Supabase CMS (AI-Powered Headless CMS)
Source: https://www.supabase-cms.com/ License: Open source Stack: Next.js 16 + Supabase + Prisma + shadcn/ui
What It Does
AI-powered headless CMS with multi-tenancy, RLS security, content scheduling, SEO. Supports EditorJS, Markdown, HTML.
IPAI Relevance
| Use Case | How |
|---|---|
| Knowledge base | Internal docs/KB for agents to search (Foundry IQ source) |
| Documentation site | Replace MkDocs with Supabase CMS for docs-site/ |
| Client portal content | Managed content for customer-facing portals |
| AI Auto-Blog | Agent-generated content (blog posts, release notes) |
Features Relevant to IPAI
| Feature | Value |
|---|---|
| Multi-tenant | Manage multiple sites from one dashboard |
| AI writing | Claude 3.5/GPT-4o integrated |
| SEO | Semrush keywords, meta tags, Open Graph |
| Auto-blog agent | Edge Function API for autonomous publishing |
| RLS security | Supabase Row Level Security |
| Custom domains | Per-site custom domains |
Why Consider
Currently IPAI uses MkDocs for docs. Supabase CMS adds:
- AI-assisted content creation
- Multi-tenant site management
- Supabase-native (same stack as ops-platform)
- Edge Function auto-blog agent
Decision
Not a priority for R0-R3. Evaluate for R4+ when docs/KB platform needs upgrade. Current MkDocs is sufficient.
n8n ↔ Odoo Integration (Self-Hosted)
Source: https://n8n.io/integrations/odoo/
Deployment: Self-hosted Docker on ACA (n8n.insightpulseai.com)
Already Documented
Full integration documented in skills/integration/n8n-odoo-supabase-etl/SKILL.md.
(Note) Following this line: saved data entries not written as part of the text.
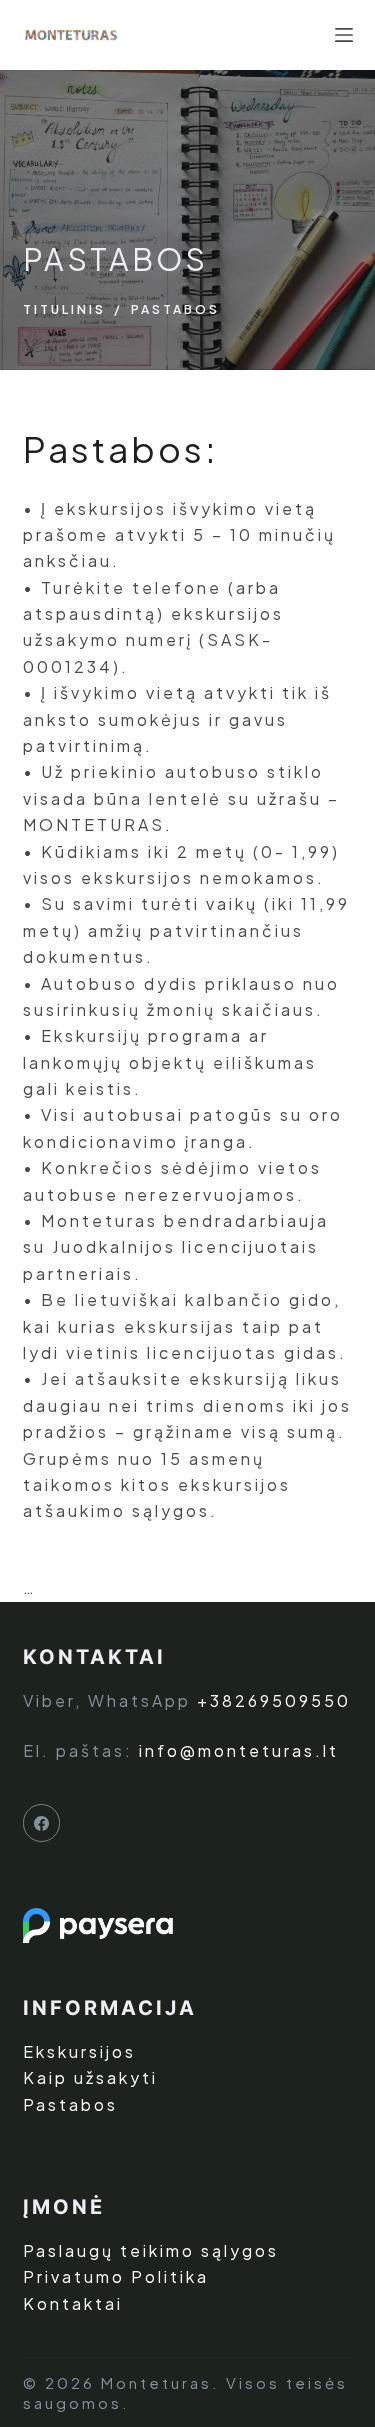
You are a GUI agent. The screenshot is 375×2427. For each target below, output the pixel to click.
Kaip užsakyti (90, 2077)
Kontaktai (73, 2303)
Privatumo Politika (116, 2276)
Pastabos (70, 2104)
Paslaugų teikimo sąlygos (151, 2250)
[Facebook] (42, 1823)
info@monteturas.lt (239, 1750)
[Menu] (344, 35)
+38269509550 (274, 1700)
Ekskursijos (79, 2051)
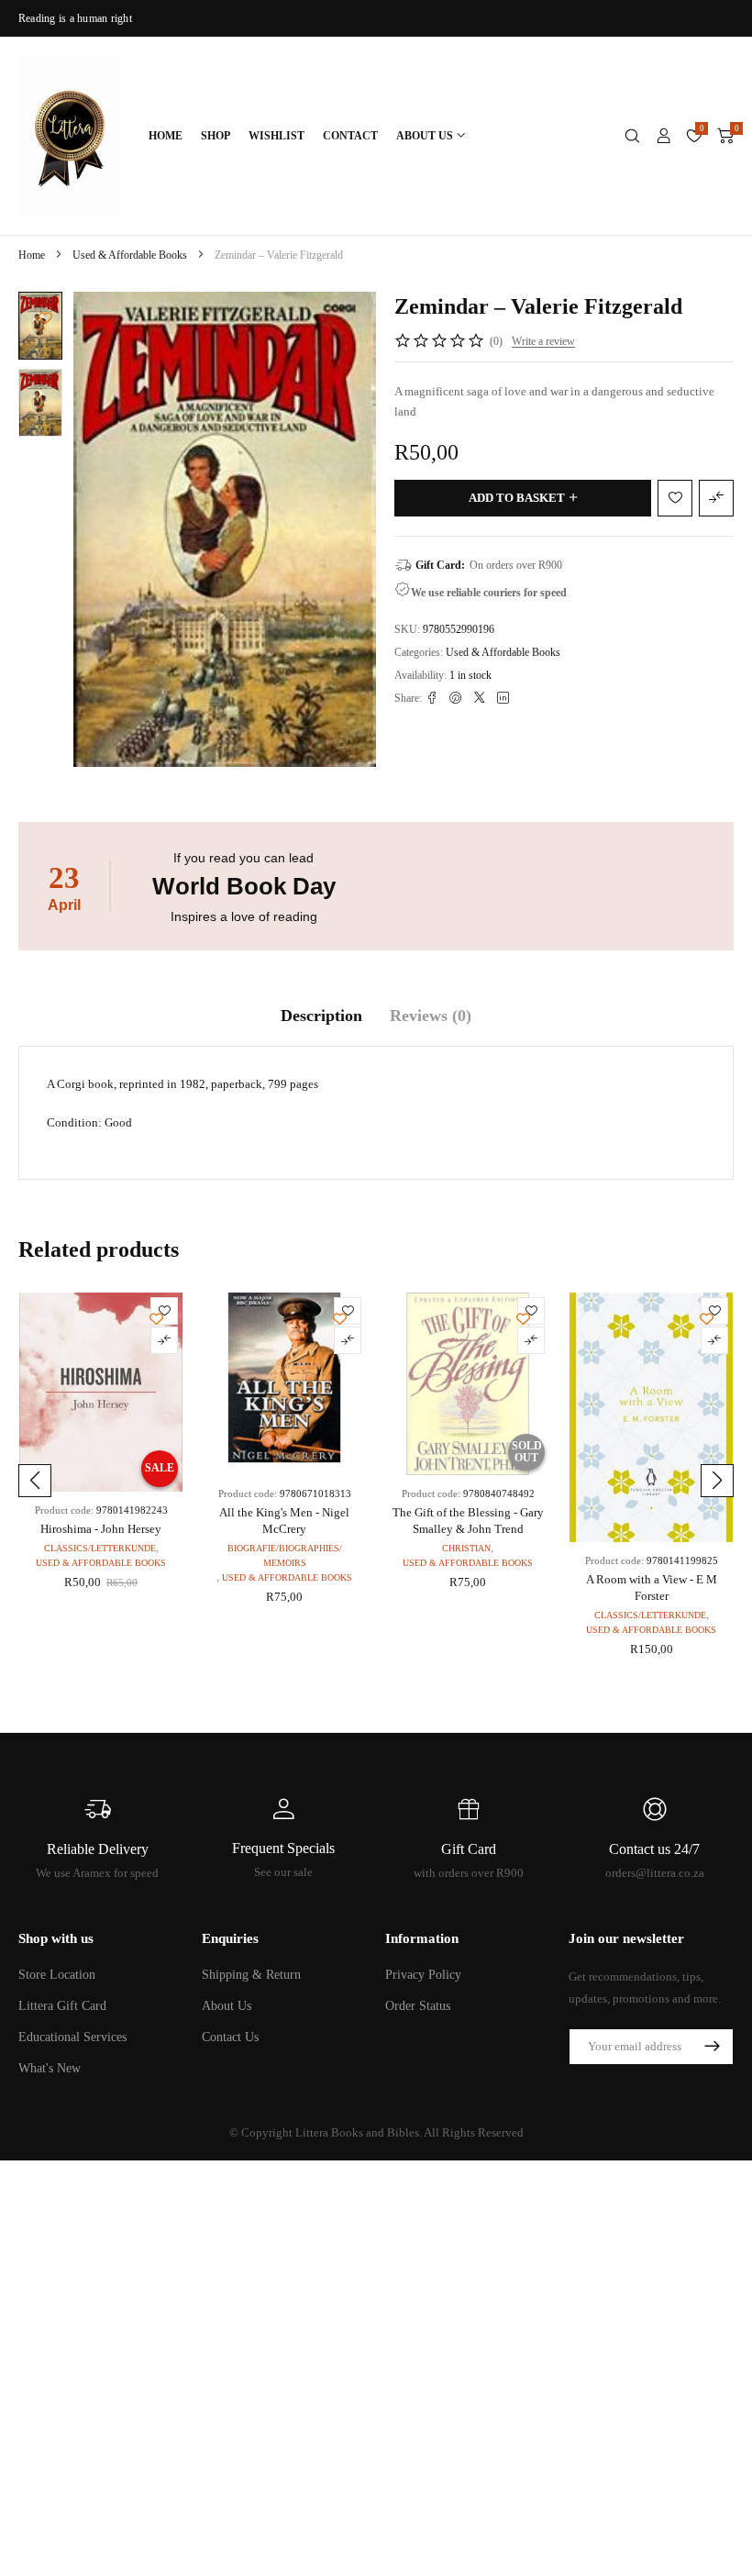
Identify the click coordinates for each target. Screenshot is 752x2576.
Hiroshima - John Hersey (100, 1529)
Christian (466, 1548)
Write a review (543, 341)
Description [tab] (321, 1015)
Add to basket (517, 498)
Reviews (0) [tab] (430, 1015)
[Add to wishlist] (45, 318)
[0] (725, 136)
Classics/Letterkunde (100, 1548)
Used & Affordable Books (129, 255)
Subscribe (712, 2046)
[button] (34, 1480)
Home (31, 255)
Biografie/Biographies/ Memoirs (284, 1555)
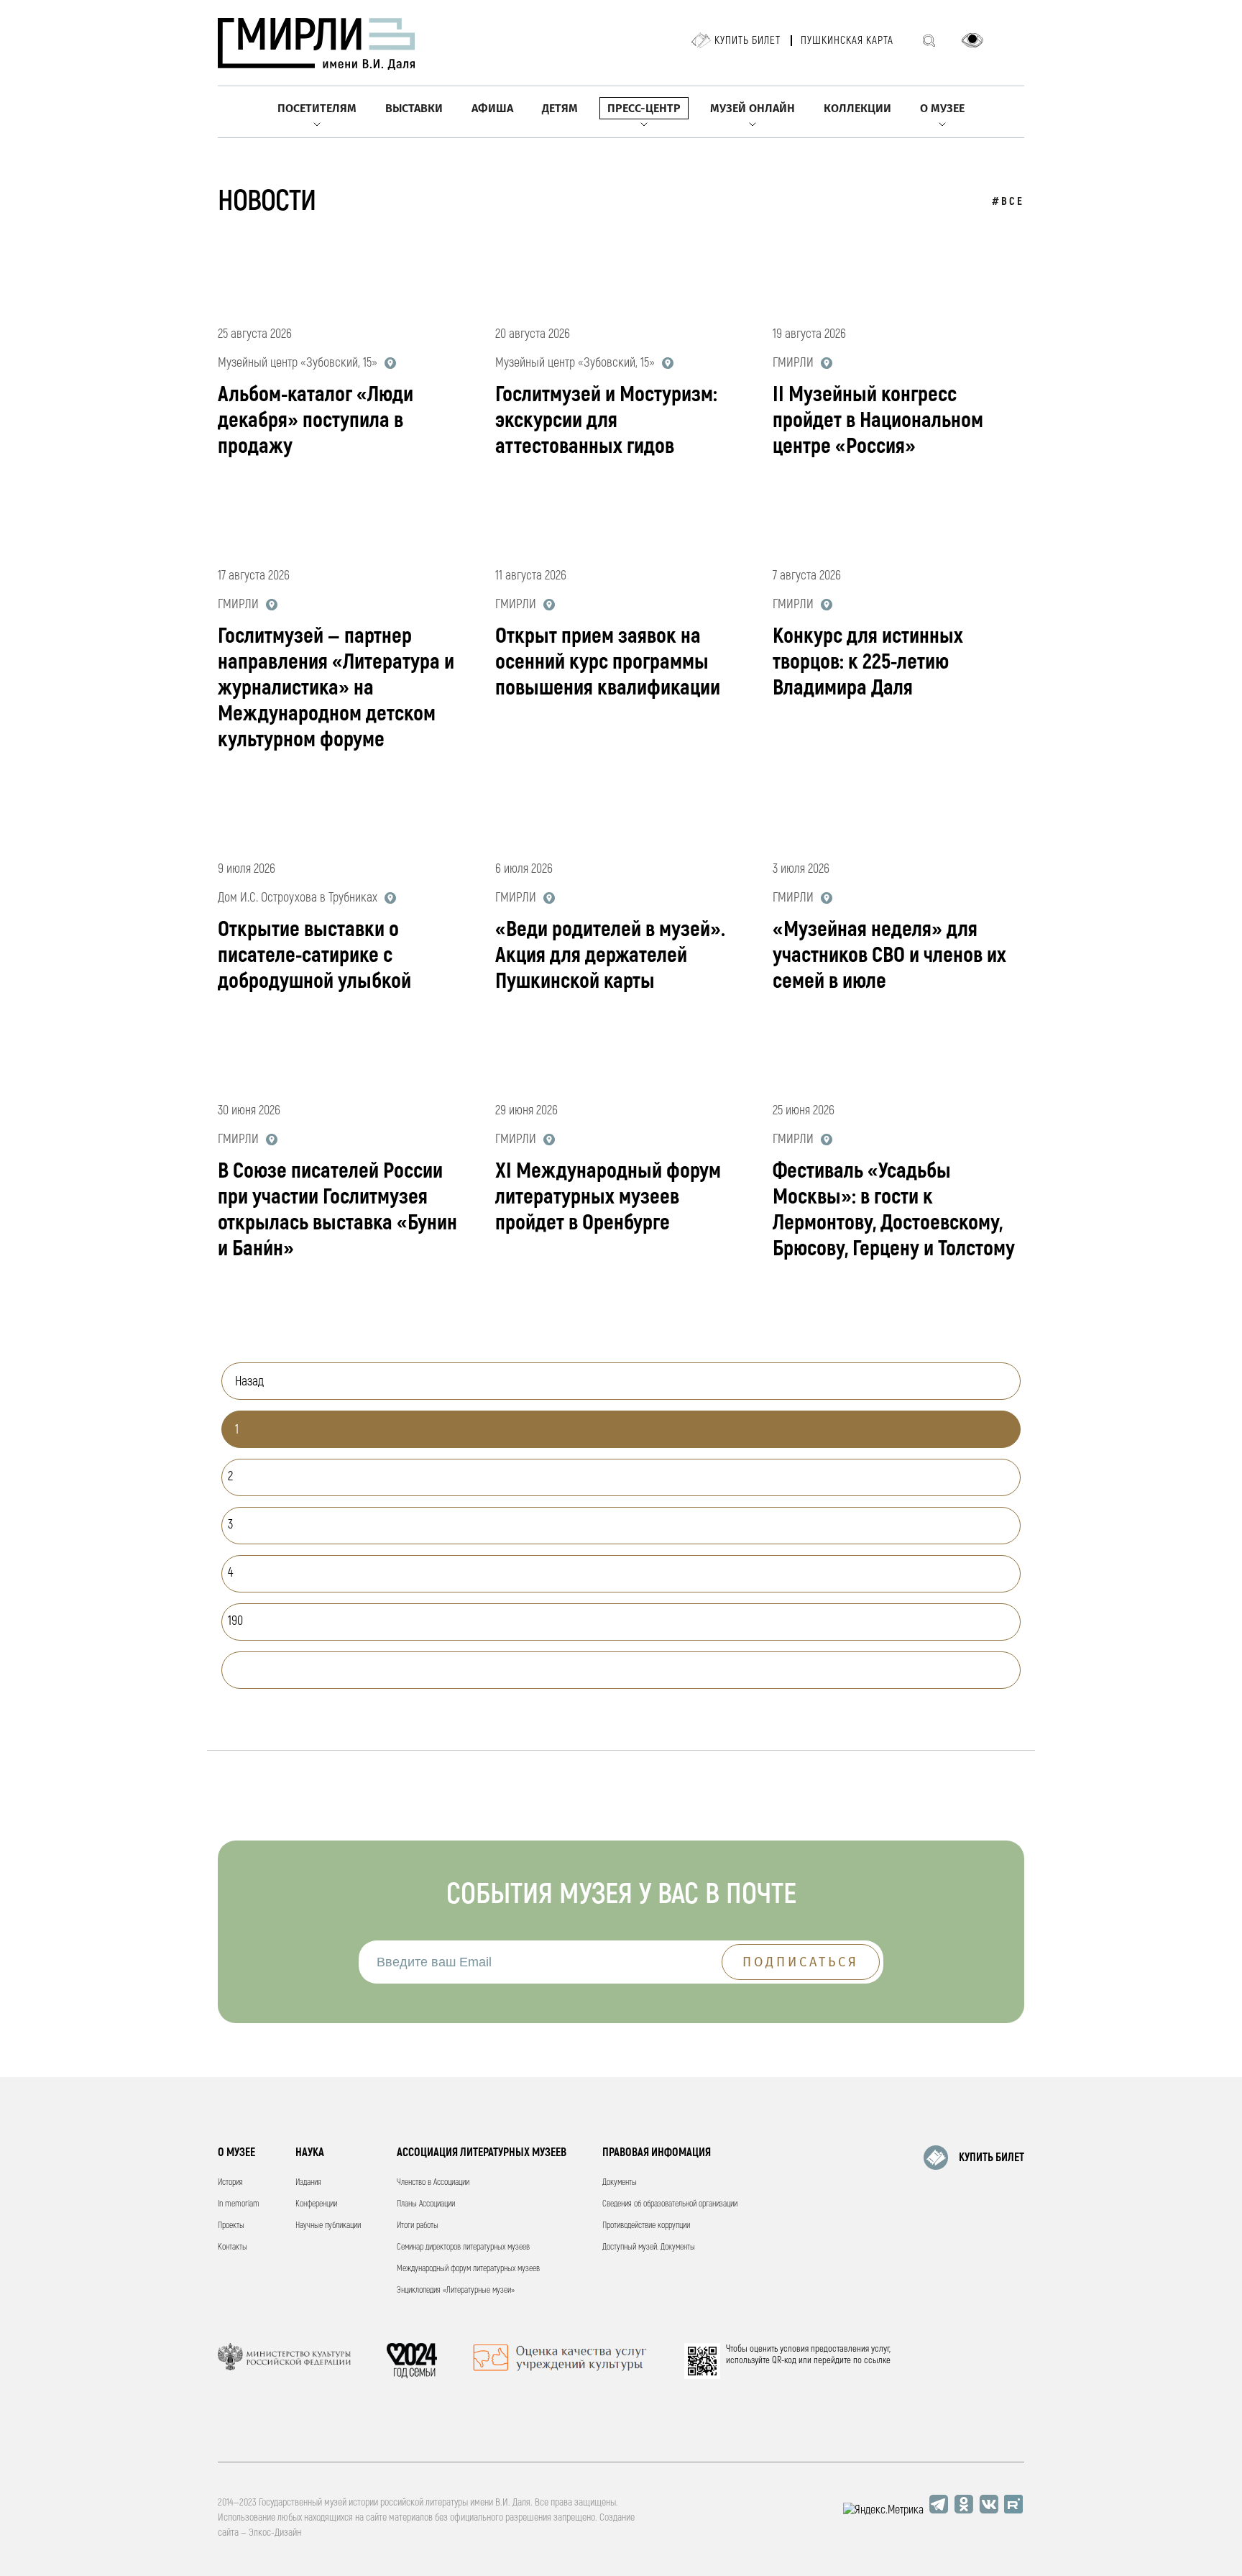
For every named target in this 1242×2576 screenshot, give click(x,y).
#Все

Key points:
| Capability | Status |
|---|---|
| XML-RPC to Odoo | Active (31+ workflows) |
| Supabase bridge | Active (HTTP POST to REST API) |
| Built-in Odoo node | Available (not yet migrated from HTTP nodes) |
| Webhook triggers | Active |
| Cron scheduling | Active |
Complete Self-Hosted Data Stack (Azure-Native)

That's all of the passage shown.